Organization:
Research Title: Airborne Science Program
Funding Level (millions of dollars):
| FY94 | 25.2 |
|---|---|
| FY95 | 26.00 |
| FY96 | 27.3 |
Committee on Environment and Natural Resources (CENR) Component:
(a) Subcommittee: Global Change Research Subcommittee (99%)
Natural Disaster Reduction Research Subcommittee (1%)
(b) Environmental Issue: Global change (99%) Natural Disaster Reduction
(1%)
(c) Research Activity: System Structure and Function: Understanding
(100%)
Organizational Component:
Airborne Science Office, Science Division
Office of Mission to Planet Earth
NASA Headquarters
Washington, DC 20546
Point of Contact:
James R. Huning
Phone: 202-358-0758
Research Goals:
To support all branches of the Science Division, the Office of Mission to Planet
Earth (OMTPE), NASA, by providing airborne platforms specifically equipped or
modified
to carry specific instrument payloads to conduct atmospheric, biospheric,
lithospheric
or
cryospheric research.
Research Description:
Platforms are one of a kind and thereby represent unique research facilities (ER-2s
and a highly modified DC-8-72 and C-130B aircraft). After instruments, whether
core,
facility or PI provided, are integrated into the aircraft and successful engineering
check flights
conducted, the aircraft is certified for science flights. These airborne facilities
also support other divisions within OMTPE, and other Offices within NASA (e.g.,
Space
Physics). In a typical year the aircraft fly 1,300-1,600 science research hours,
and accumulate 450-550
deployment days per year, with the majority of these foreign deployments.
A sample of the research campaigns for which the airborne assets have been a critical element follow (the majority of these represent interagency and international campaigns):
Antarctic and Arctic Ozone: to investigate ozone hole vortex dynamics and support interagency and international atmospheric chemistry programs (ER-2 and DC-8).
SPADE: Stratospheric Photochemical Detection Experiment under the NASA High Speed Research Program; ER-2 aircraft research the environmental effects of stratospheric air traffic.
GTE: Global Tropospheric Experiment; a series of international campaigns to investigate natural processes that regulate atmospheric chemistry and how those processes are being perturbed by human activities and at what rates. A systematic study of biological sources of atmospheric chemicals, global distributions and long- range transport of chemical species, and reactions in the troposphere that lead to the conversion, redistribution and removal of atmospheric chemicals (DC-8).
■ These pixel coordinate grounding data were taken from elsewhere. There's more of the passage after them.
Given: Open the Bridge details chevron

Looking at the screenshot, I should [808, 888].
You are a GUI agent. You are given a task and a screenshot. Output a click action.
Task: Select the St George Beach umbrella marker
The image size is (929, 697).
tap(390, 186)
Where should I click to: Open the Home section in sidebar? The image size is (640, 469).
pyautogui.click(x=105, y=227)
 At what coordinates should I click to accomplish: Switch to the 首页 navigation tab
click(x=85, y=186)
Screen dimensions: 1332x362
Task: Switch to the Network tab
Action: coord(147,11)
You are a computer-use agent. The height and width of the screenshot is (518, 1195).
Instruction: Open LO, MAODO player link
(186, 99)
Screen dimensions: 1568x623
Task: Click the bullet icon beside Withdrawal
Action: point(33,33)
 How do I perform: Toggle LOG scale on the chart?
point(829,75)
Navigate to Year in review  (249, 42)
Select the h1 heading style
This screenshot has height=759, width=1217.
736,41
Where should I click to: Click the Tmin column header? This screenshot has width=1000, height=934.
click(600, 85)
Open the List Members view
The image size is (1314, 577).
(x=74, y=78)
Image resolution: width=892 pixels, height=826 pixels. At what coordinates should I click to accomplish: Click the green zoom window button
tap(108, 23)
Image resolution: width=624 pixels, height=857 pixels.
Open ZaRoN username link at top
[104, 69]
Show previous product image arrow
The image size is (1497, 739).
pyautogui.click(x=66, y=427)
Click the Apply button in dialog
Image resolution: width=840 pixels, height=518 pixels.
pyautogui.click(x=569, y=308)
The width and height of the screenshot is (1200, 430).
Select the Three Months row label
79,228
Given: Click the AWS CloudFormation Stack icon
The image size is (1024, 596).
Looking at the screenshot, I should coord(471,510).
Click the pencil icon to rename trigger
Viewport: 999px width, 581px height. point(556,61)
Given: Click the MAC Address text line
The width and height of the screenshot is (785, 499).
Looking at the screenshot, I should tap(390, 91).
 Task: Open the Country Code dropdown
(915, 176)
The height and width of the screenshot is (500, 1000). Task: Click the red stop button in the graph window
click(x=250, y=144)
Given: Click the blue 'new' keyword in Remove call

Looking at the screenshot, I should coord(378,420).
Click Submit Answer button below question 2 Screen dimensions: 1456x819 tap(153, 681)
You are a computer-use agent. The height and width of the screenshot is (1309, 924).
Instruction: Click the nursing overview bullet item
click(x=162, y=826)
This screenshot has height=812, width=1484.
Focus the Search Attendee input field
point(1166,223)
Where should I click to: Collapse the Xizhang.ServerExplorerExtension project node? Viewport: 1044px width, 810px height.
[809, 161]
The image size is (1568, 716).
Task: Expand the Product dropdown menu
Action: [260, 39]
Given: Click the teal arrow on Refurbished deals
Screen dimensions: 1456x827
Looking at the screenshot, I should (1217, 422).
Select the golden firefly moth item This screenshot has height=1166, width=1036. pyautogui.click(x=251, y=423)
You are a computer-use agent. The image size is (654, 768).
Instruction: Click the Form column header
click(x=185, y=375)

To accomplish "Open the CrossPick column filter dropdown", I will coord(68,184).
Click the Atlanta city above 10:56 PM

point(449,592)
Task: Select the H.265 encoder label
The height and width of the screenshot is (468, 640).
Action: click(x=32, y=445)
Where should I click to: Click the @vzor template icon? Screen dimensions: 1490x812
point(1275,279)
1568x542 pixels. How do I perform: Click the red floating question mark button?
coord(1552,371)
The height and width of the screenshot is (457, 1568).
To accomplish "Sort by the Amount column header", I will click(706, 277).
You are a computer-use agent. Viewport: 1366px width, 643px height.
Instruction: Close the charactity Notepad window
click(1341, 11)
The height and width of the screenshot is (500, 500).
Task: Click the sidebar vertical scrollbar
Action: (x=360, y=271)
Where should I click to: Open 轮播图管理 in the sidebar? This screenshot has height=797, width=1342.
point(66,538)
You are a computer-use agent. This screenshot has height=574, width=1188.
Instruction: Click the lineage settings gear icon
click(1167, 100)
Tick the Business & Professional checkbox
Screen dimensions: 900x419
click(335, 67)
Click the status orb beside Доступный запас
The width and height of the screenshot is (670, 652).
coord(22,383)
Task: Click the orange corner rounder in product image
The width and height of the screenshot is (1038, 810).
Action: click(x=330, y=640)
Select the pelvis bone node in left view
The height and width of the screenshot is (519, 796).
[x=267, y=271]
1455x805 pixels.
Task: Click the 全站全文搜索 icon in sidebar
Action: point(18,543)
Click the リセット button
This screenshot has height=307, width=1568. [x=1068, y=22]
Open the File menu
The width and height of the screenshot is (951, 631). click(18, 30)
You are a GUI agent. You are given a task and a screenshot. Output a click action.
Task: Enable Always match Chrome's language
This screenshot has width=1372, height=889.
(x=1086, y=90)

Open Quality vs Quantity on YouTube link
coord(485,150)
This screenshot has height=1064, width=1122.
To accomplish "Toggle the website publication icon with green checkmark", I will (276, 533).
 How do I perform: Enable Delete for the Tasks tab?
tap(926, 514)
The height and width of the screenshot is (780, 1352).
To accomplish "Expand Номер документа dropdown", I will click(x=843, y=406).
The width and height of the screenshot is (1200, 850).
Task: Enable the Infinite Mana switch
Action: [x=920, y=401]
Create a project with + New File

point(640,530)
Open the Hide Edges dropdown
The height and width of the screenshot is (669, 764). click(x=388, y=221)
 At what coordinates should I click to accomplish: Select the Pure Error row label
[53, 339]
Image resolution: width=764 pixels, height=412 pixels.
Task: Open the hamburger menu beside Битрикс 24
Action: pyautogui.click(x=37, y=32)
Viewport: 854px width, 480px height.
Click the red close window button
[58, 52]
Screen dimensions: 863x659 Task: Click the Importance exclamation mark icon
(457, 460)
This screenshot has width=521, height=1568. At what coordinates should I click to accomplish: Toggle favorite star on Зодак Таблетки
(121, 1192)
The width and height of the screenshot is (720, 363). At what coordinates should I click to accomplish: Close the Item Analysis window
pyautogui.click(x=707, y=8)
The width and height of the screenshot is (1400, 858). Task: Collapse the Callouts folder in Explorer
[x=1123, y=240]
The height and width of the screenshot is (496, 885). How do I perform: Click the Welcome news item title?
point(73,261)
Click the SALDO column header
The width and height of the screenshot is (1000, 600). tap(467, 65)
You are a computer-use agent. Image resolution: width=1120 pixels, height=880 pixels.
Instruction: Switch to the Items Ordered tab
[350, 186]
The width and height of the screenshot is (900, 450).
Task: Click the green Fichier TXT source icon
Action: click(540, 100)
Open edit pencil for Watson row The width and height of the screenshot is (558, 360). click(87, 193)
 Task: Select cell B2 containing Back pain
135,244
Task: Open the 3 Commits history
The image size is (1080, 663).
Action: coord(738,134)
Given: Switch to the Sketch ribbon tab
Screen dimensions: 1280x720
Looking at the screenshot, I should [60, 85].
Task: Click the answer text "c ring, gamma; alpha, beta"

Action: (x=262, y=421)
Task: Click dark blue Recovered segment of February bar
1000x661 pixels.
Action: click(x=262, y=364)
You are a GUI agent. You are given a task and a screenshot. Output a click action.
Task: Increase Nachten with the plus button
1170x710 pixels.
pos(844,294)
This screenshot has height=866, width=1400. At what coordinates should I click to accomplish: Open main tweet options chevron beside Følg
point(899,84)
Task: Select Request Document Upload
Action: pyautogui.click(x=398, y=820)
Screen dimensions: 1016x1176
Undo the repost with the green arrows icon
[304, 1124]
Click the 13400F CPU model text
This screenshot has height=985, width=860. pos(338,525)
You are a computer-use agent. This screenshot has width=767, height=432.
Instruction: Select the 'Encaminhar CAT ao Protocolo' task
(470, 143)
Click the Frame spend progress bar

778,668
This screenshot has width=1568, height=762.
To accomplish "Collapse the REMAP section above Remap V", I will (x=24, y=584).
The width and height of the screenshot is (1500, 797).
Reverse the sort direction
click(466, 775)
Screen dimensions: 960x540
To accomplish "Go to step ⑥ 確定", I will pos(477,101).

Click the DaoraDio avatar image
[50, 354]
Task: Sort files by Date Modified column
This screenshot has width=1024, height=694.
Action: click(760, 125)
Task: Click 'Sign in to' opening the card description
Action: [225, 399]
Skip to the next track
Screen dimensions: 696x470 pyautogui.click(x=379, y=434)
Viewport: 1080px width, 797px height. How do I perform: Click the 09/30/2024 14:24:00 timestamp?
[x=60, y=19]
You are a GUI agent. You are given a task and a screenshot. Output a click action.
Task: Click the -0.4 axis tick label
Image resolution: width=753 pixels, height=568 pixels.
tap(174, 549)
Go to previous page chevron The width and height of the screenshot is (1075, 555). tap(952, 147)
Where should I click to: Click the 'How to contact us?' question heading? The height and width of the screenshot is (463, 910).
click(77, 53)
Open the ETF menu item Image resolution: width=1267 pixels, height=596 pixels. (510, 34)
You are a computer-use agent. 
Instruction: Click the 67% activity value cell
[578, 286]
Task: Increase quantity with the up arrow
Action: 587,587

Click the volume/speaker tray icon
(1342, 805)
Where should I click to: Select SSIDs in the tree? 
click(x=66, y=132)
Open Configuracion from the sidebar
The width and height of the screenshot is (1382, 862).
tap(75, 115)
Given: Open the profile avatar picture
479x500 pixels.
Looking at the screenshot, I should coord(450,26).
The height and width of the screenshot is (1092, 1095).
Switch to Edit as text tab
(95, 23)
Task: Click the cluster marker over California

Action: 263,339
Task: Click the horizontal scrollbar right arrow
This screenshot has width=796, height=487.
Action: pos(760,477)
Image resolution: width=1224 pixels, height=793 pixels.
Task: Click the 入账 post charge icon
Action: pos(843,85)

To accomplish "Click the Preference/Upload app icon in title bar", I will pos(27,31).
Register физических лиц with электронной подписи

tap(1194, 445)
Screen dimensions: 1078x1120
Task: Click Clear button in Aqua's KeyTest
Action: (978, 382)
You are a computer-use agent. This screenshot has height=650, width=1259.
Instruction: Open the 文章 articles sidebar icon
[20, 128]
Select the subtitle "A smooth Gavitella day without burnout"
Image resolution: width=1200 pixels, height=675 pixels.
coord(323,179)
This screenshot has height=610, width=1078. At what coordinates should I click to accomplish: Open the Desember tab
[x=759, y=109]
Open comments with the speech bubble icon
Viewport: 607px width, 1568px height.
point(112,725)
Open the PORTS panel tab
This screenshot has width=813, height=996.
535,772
ESTAR: The Electronically Scanned Thin-Array Radiometer, a unique array of receivers which provides fine resolution of soil moisture measurements, critical for understanding the water cycle (C-130);
BOREAS: An international land surface climatology experiment to provide improved understanding of the energy balance in the forest canopy structure, biochemical, and biophysical properties, and soil moisture conditions (C-130, ER-2 and DC-8);
TOGA/COARE: The Tropical Ocean Global Atmosphere/Coupled Ocean- Atmosphere Response Experiment investigated the boundary layer, mesoscale cloud precipitation physics and phenomena associated with the ocean-atmosphere and the interaction between them in the warm pool region of the western Pacific Ocean (ER-2 and DC-8);
SCAR: The Smoke, Clouds and Radiation Measurement international experiment, to be conducted in low latitudes (Brazil) to measure interaction between naturally occurring and perturbed environments and the interrelationship to solar radiation (ER-2);
LASE: Lidar Atmosphere Sensing Experiment; an airborne tunable lidar to measure atmospheric water vapor (ER-2);
SIR-C: Shuttle Imaging Radar-C; numerous underflights sites for the SIR-C, experiments in data calibration, algorithm development and related data sets (DC-8).
Australia/AIRSAR: Airborne Synthetic Aperture Radar, an international campaign to investigate the role of soils in the global carbon cycle, geomorphology, geology and hydrology in Australia in preparation for SIR-C/X-SAR shuttle overflights (DC- 8).
EOS: a large number of individual and coordinated flights conducted in support of the EOS project (DC-8, ER-2, C-130).
Program Interfaces:
The airborne assets are made available to other Federal agencies on a cost-
reimbursable
and non-interference basis with NASA-funded programs. Recently the Airborne
Science
Program assets have supported the National Science Foundation, the National
Oceanographic
and Atmospheric Administration, the Department of Defense and the Federal
Emergency
Management Agency. The program, because of its support to all science branches of
OMTPE, NASA, is tightly coupled to research campaigns of the interagency and
international
organizations.
Program Milestones:
The current airborne research campaigns will be continued. 1997: ER-2 aircrafts
will be re-engined.
Policy Payoffs:
Without the airborne assets many science programs could not conduct field
campaigns
or provide instrument prototype or algorithm development for U.S. Global Change
Research
programs, and in particular those that involve the Earth Observing System (EOS).